WHAT THE TASK ASKS:
From the line containing "You are a computer-use" down to the line containing "Instruction: Click the" in the records below, reproduce every line exactly, ends included, and omit all others.

DATA:
*** Block opens ***
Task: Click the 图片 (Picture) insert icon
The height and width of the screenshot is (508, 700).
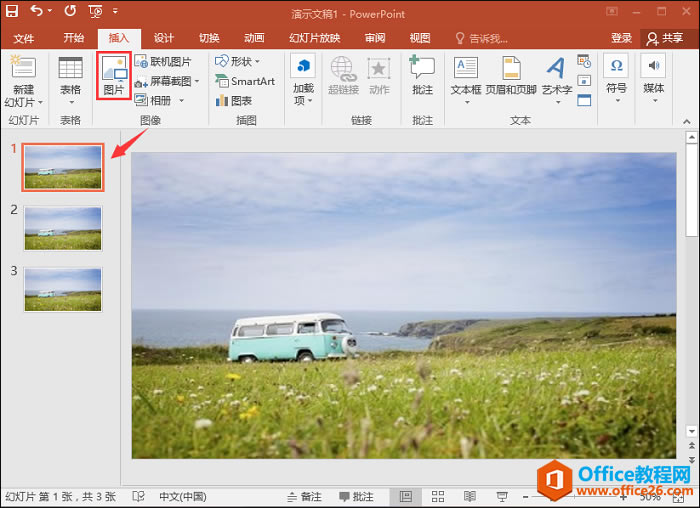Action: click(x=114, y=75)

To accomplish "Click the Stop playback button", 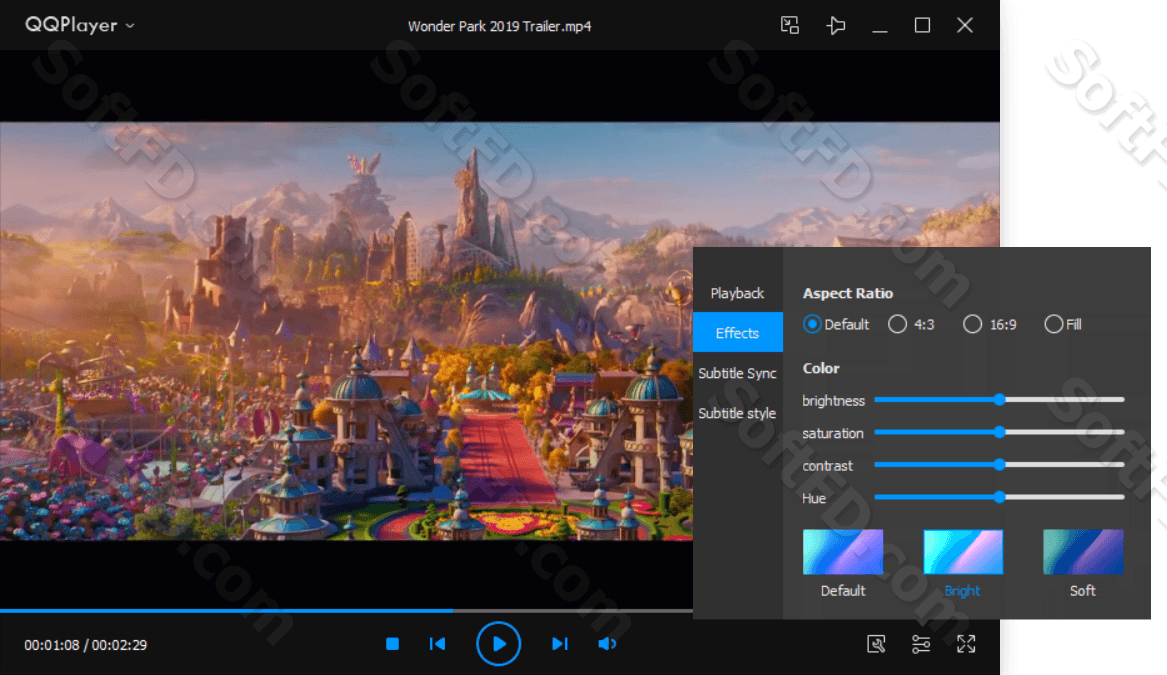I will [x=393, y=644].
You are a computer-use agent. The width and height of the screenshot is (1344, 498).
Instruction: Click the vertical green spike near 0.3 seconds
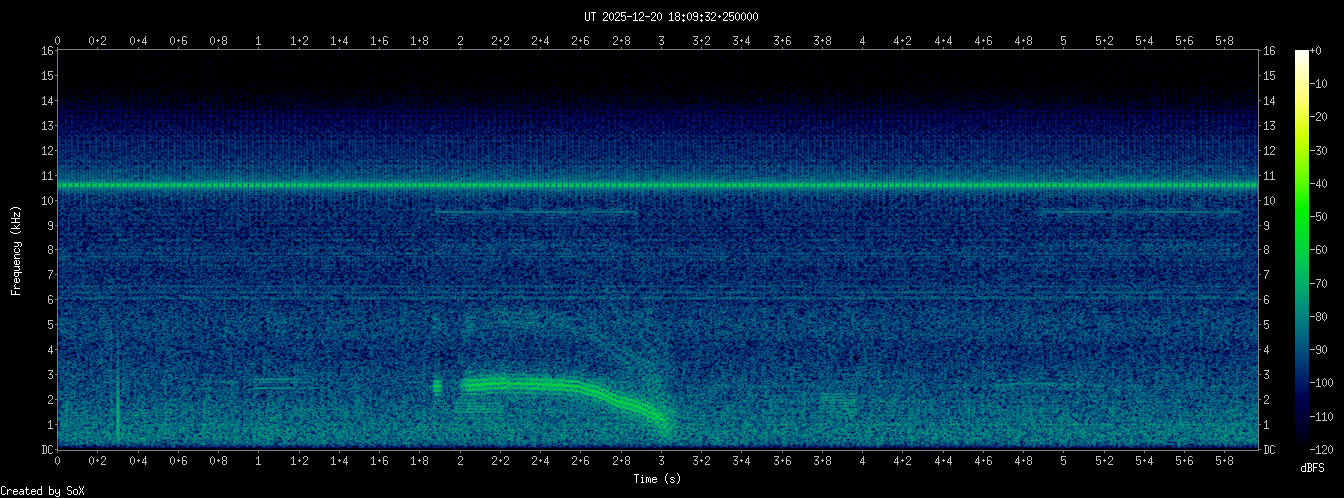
*** Block closes ***
*** Block opens ***
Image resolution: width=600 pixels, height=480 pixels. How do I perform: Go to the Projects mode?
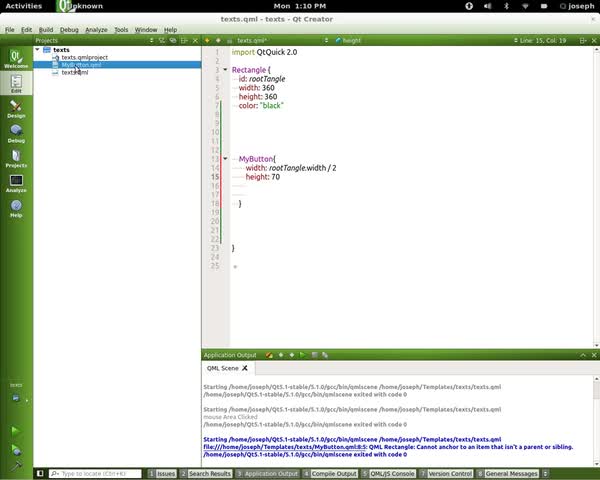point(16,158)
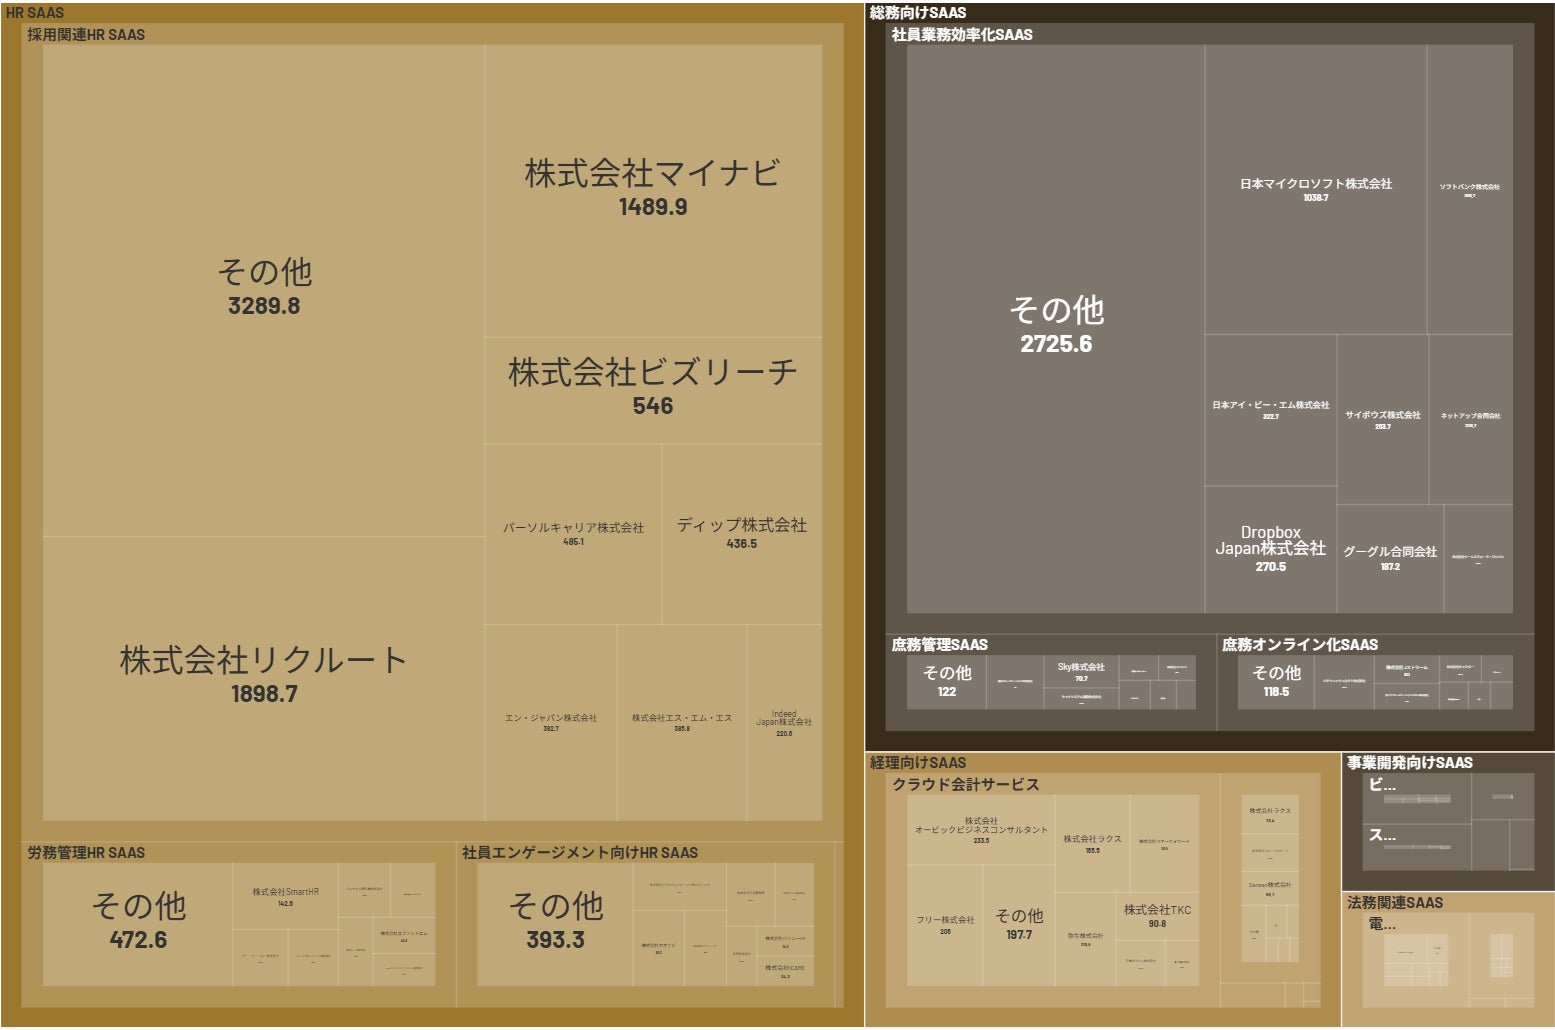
*** Block closes ***
ANSWER SECTION:
You are a computer-use agent. The width and height of the screenshot is (1344, 498).
Instruction: Click the vertical green spike near 0.3 seconds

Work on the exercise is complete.